In 2002, SPIG funded DG projects resulted in a reduction of 6.7
mega watt (MW) in peak demand. Micro-turbines and internal
combustion engines accounted for 82% of this total system peak
impact while receiving 27% of the in SPIG funds.
In 2002 the Legislature approved SB 1038 (Sher), Chapter 515,
Statutes of 2002, authorized PUC when setting rates or fees, to
encourage insulation of "ultra clean and low emission
distributed generation". Ultra clean and low emission
distributed generation is defined as generation technologies
that produce zero emissions or emissions that meet or exceed
2007 State Air Resources Board (ARB) emission limits.

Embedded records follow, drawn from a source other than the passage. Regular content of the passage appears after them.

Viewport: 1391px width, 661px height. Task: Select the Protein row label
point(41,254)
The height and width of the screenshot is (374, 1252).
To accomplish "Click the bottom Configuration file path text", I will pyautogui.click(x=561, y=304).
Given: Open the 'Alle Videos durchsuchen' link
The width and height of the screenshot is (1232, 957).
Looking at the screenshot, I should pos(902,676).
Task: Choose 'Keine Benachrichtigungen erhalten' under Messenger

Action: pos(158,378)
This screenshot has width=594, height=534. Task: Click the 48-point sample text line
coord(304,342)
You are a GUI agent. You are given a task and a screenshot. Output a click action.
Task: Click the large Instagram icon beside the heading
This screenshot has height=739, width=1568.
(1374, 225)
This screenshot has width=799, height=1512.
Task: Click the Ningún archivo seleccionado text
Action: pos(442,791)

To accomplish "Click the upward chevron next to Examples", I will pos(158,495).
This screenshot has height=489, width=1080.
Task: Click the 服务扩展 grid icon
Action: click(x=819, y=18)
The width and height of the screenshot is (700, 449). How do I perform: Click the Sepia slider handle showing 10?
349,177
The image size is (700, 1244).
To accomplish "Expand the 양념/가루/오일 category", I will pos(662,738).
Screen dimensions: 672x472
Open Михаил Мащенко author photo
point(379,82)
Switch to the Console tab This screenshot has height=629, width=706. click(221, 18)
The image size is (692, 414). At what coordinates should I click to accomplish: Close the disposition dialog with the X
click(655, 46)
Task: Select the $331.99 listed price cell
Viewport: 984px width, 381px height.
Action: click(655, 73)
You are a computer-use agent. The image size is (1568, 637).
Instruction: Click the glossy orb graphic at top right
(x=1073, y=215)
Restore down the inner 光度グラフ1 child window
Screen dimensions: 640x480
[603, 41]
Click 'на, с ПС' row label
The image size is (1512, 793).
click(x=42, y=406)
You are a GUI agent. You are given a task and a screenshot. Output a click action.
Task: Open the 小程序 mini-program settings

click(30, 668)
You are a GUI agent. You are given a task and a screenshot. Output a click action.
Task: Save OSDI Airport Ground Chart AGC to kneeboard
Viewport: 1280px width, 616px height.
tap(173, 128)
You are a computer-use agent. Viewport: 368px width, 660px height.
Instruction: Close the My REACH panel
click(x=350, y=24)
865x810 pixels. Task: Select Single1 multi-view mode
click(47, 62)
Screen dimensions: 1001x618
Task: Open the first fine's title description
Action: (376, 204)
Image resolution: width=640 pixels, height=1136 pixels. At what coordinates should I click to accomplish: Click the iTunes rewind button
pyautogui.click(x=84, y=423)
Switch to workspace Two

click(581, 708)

---------------------------
<1> Public Utilities Code 379.5 (b).
<2> PUC Decision D.01-03-073.
SB 107
Page C
This bill replaces SPIG with a new program that grants
incentives only for renewable DG and DG that meets the ultra
clean definition in SB 1038. Consequently, PUC would be
prohibited from providing incentives to DG that is not renewable
or does not meet the ultra clean definition in SB 1038.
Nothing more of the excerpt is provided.